AUGUST 2013 BAD FAITH CASES: COMPLAINT’S “AND/OR” LANGUAGE CREATES DUTY TO DEFEND; FAILURE TO PROPERLY INTERPRET COMPLAINT NOT BAD FAITH (Philadelphia Commerce Court)
Plaintiff brought suit alleging breach of contract and bad faith for the insurer’s failure to provide plaintiff with a defense against a claim of negligence. Plaintiff’s business consisted of leasing commercial truck drivers to its clients on a temporary basis. Plaintiff obtained a commercial general liability (“CGL”) policy from the insurer, which included auto and professional liability exclusions. The auto exclusion excluded coverage wherever bodily injury or property damage arose “out of the ownership, maintenance, use or entrustment to others of any… “auto”… owned or operated by or rented or loaned to any Insured.”
The policy auto exclusion applied even in cases of claims against any Insured alleging “negligence or other wrongdoing in the supervision, hiring, employment, training or monitoring of others by that Insured, if the “occurrence”…. involved the ownership, maintenance, use or entrustment to others of any… “auto”… that is owned or operated by or rented or loaned to any Insured.”
The professional liability exclusion excluded coverage where liability arose “out of the rendering of or failure to render professional services, or any error or omission, malpractice or mistake of a professional nature committed by or on behalf of the “Insured” in the conduct of any of the “Insured’s” business activities.”
In January 2007, plaintiff leased a driver to a client who was involved in an automobile accident.

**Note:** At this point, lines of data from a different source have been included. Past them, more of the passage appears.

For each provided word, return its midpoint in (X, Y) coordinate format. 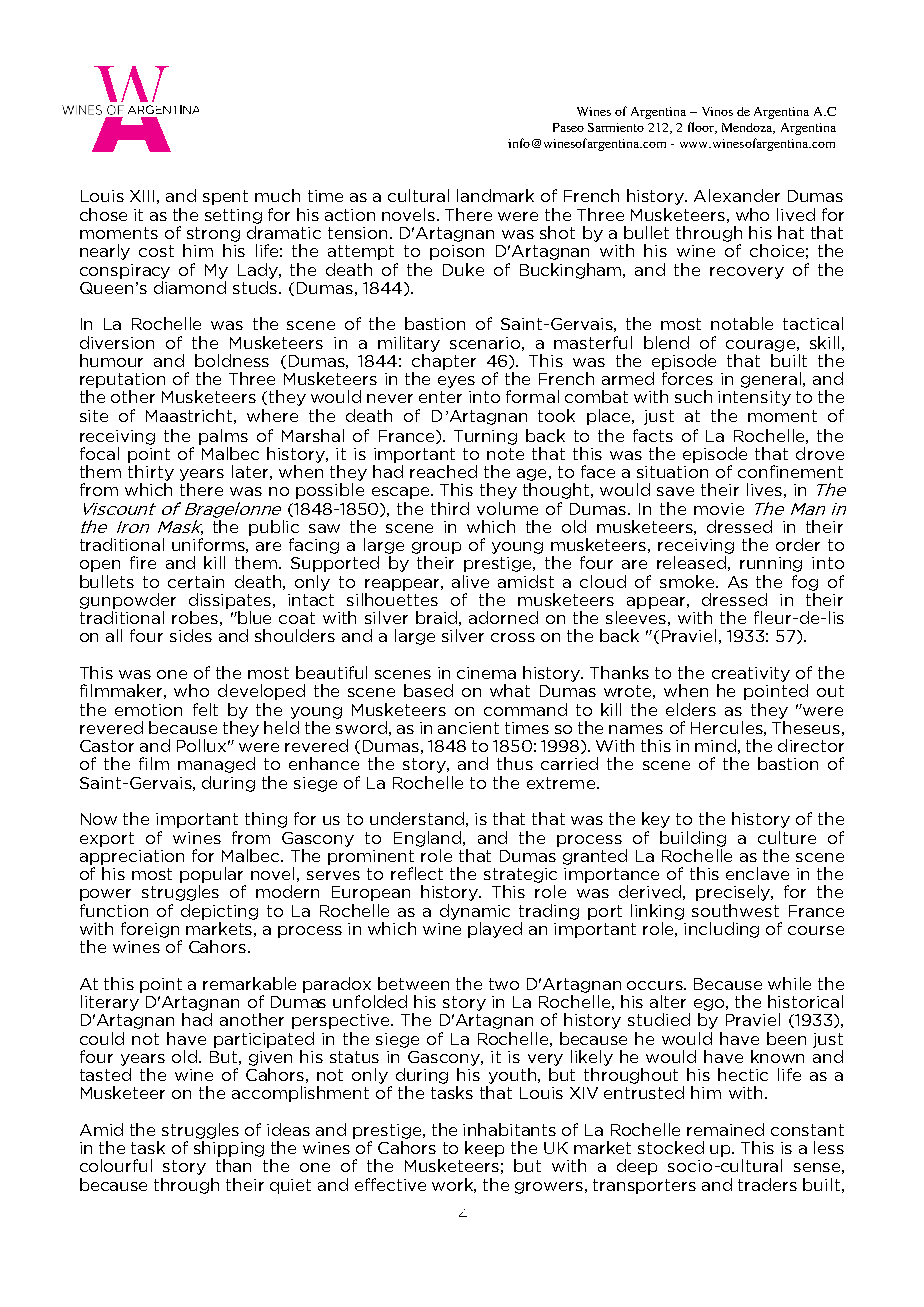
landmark (495, 195)
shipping (229, 1149)
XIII (142, 196)
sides (191, 635)
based (428, 690)
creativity (751, 674)
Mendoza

The opposing driver brought suit against plaintiff, the individual driver, the client, and the company which provided the truck that was involved in the accident. In the complaint, the opposing driver alleged the driver was the “agent, servant, workman and/or employee of Defendants [client], [plaintiff], [truck leasing company] and/or [truck leasing company trade name].” The complaint also alleged plaintiff was negligent in its hiring and training practices.
Plaintiff turned the claims over to the insurer, who denied coverage and a defense based on the auto and professional liability exclusions in the CGL policy. Plaintiff successfully provided its own defense, was found not liable, and then renewed its demand to the carrier, requesting $73,130.24 in defense costs. The carrier again denied the request, causing plaintiff to file an action alleging breach of the CGL policy and bad faith.
The court found the carrier’s denial was proper insofar as it was based on the auto exclusion language excluding coverage where the auto involved in the accident was “owned or operated by or rented or loaned to” plaintiff or its employee. However, the complaint also contained claims arising from the driver’s employment status as an employee of plaintiff, plaintiff’s client, “and/or” the truck leasing company.
Based on the “and/or” language, the court found it possible to read the complaint as alleging a situation in which the driver was not plaintiff’s employee, but instead the employee of another defendant. This would mean the truck was not “operated by” the plaintiff, making the auto exclusion inapplicable, and the carrier responsible for defending plaintiff under the policy with respect to the claims that plaintiff negligently placed the driver with its client.
The carrier denied coverage for the negligent placement claims under the professional liability exclusion. The court, however, found “the leasing and placement of truck drivers is not the “rendering of or failure to render a professional service” as set forth in the exclusion.” The policy did not define ‘professional service,’ leading the court to use a case-law based definition recognizing professional as “distinguished by specialized training or education, state licenses, and legal liability for professional negligence or malpractice.” Since the placement services did not fit within the professional liability exclusion, the carrier should have provided a defense for those claims.
Since the carrier did breach the CGL contract, the court next turned to whether the refusal to provide a defense was made in bad faith. The court found “no showing that [the carrier] was motivated by self-interest in denying coverage for the defense” of the claims. While the court found the insurer may have been “negligent or exercised bad judgment in finding the Auto and Professional Liability Exclusions applicable to the [underlying plaintiff’s] claims” there was “no evidence that they acted with malice in misreading the claims.” Furthermore, the insurer’s decision not to renew plaintiff’s CGL policy after it filed suit was not done in bad faith because the evidence supported the insurer’s claims it was a business decision.